* Available records *
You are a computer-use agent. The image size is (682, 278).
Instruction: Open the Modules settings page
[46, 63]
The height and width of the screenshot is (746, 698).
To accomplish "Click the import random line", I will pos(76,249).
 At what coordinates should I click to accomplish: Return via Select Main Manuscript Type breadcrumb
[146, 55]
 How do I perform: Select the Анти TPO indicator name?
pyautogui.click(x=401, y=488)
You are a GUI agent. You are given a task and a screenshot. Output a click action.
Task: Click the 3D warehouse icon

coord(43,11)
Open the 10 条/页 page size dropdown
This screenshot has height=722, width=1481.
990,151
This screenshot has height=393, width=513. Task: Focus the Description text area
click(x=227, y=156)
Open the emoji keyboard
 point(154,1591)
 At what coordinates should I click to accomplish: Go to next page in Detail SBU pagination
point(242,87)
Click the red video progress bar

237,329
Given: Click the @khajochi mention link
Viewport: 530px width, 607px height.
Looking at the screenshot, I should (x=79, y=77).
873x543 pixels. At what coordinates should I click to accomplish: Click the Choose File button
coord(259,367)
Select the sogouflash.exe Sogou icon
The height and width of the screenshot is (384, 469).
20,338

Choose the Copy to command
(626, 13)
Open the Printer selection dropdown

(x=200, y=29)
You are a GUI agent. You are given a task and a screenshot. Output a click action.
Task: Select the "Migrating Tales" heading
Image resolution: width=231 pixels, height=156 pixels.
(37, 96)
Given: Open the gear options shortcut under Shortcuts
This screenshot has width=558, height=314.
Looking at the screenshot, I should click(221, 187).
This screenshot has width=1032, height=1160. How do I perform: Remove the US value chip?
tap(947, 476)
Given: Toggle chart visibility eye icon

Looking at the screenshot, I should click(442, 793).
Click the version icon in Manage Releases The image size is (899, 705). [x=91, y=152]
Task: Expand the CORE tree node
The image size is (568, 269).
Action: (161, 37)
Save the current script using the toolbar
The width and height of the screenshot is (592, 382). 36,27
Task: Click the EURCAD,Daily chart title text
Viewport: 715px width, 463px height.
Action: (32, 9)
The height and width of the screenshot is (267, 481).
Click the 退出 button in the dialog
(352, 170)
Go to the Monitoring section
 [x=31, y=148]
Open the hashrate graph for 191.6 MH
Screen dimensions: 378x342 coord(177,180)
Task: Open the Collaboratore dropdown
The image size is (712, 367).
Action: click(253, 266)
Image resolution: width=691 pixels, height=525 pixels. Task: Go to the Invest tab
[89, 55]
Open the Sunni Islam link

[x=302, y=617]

* Task brief *
Write the listing out again, word for word, in its entirety.

* Solution to the problem *
You are a computer-use agent. The image size is (682, 278).
Instruction: Open the Modules settings page
[46, 63]
The height and width of the screenshot is (746, 698).
To accomplish "Click the import random line", I will pos(76,249).
 At what coordinates should I click to accomplish: Return via Select Main Manuscript Type breadcrumb
[146, 55]
 How do I perform: Select the Анти TPO indicator name?
pyautogui.click(x=401, y=488)
You are a GUI agent. You are given a task and a screenshot. Output a click action.
Task: Click the 3D warehouse icon

coord(43,11)
Open the 10 条/页 page size dropdown
This screenshot has height=722, width=1481.
990,151
This screenshot has height=393, width=513. Task: Focus the Description text area
click(x=227, y=156)
Open the emoji keyboard
 point(154,1591)
 At what coordinates should I click to accomplish: Go to next page in Detail SBU pagination
point(242,87)
Click the red video progress bar

237,329
Given: Click the @khajochi mention link
Viewport: 530px width, 607px height.
Looking at the screenshot, I should (x=79, y=77).
873x543 pixels. At what coordinates should I click to accomplish: Click the Choose File button
coord(259,367)
Select the sogouflash.exe Sogou icon
The height and width of the screenshot is (384, 469).
20,338

Choose the Copy to command
(626, 13)
Open the Printer selection dropdown

(x=200, y=29)
You are a GUI agent. You are given a task and a screenshot. Output a click action.
Task: Select the "Migrating Tales" heading
Image resolution: width=231 pixels, height=156 pixels.
(37, 96)
Given: Open the gear options shortcut under Shortcuts
This screenshot has width=558, height=314.
Looking at the screenshot, I should click(221, 187).
This screenshot has width=1032, height=1160. How do I perform: Remove the US value chip?
tap(947, 476)
Given: Toggle chart visibility eye icon

Looking at the screenshot, I should click(442, 793).
Click the version icon in Manage Releases The image size is (899, 705). [x=91, y=152]
Task: Expand the CORE tree node
The image size is (568, 269).
Action: (161, 37)
Save the current script using the toolbar
The width and height of the screenshot is (592, 382). 36,27
Task: Click the EURCAD,Daily chart title text
Viewport: 715px width, 463px height.
Action: (32, 9)
The height and width of the screenshot is (267, 481).
Click the 退出 button in the dialog
(352, 170)
Go to the Monitoring section
 [x=31, y=148]
Open the hashrate graph for 191.6 MH
Screen dimensions: 378x342 coord(177,180)
Task: Open the Collaboratore dropdown
The image size is (712, 367).
Action: click(253, 266)
Image resolution: width=691 pixels, height=525 pixels. Task: Go to the Invest tab
[89, 55]
Open the Sunni Islam link

[x=302, y=617]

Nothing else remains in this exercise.